Во всяком случае, пожалуйста, не оставь меня ответом и уведоми как можно поскорее.

Твой Гоголь.

Адрес тебе известен: Погодину.

П. В. НАЩОКИНУ

Вторая половина декабря 1839? Москва.

Не знаю как Михаил Петрович, который еще спит, а что до меня с сестрами, то буду непременно. Только просьба прежняя и старая: ради бога не обкармливайте. Закатите равиоли да и полно, дабы после обеда мы были хоть сколько-нибудь похожи на двуногих.

А до того времени обнимаю вас заочно

ваш Г.

В. А. ЖУКОВСКОМУ

Около 4 января 1840. Москва.

Даже не помню, благодарил ли вас за петербургский приют и любовь вашу. Боже! как я глуп, как я ничтожно, несчастно глуп! и какое странное мое существование в России! какой тяжелый сон! о, когда б скорее проснуться! Ничто, ни люди, встреча с которыми принесла бы радость, ничто не в состоянии возбудить меня. Несколько раз брался за перо писать к вам и как деревянный стоял пред столом, казалось, как будто застыли все нервы, находящиеся в соприкосновении с моим мозгом, и голова моя окаменела. — Мне отдали сию минуту ваше письмо: вы заботились, вы хлопотали обо мне, и мне ту же минуту представились живые глаза ваши и в них выраженное ко мне участие… чем благодарить вас? Клянусь, я был утешен им в нынешнем моем горьком положении в тысячу раз более, чем жидовским предложением Смирдина. Но поговорим о предложении Смирдина.
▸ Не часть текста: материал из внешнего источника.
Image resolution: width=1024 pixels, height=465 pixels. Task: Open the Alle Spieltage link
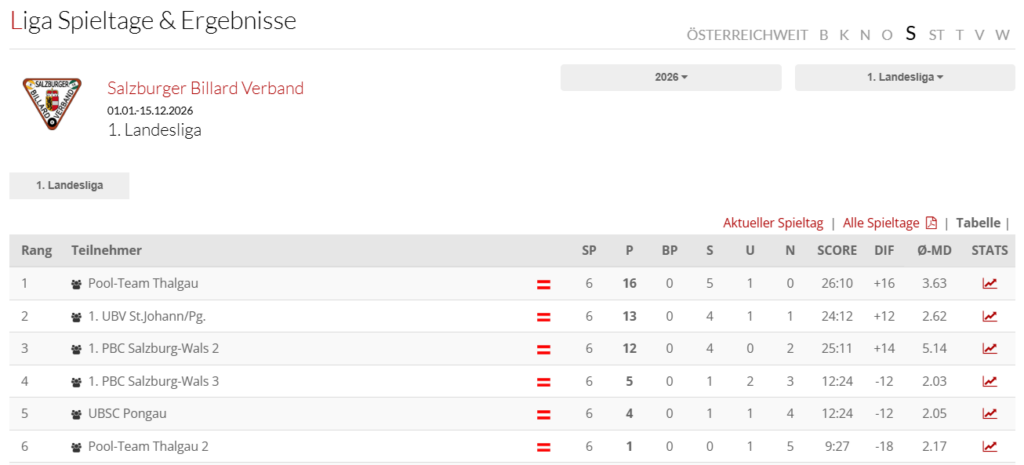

Я вам говорил, что нет никакой выгоды издавать теперь все мои сочинения вместе. вдруг Что хотя разошлись экземпляры Ревизора и Миргорода, но еще довольно и Арабесок и особенно Вечеров на Хуторе и что, кроме Ревизора, они вовсе не требуются так жадно, чтобы можно было предпринимать издание, а доказательством, что это правда, служит бездельная сумма, предлагаемая Смирдиным. Но такая моя участь: книгопродавцы всегда пользовались критическим моим положением и стесненными обстоятельствами. Обожди я год, покамест выйдет мой новый роман и обратит на себя Далее было: тысяч четыре тысячи читателей, тогда бросятся вновь на мои сочинения, ныне забытые. А между тем переждутся нынешние тяжелые, эти тяжелые голодные, неурожайные годы, уменьшившие число покупателей. Книгопродавцы говорят гласно, что у них теперь нет денег и что те, которые покупали прежде книги, отложили эти деньги на поправку расстроенных неурожаем имений.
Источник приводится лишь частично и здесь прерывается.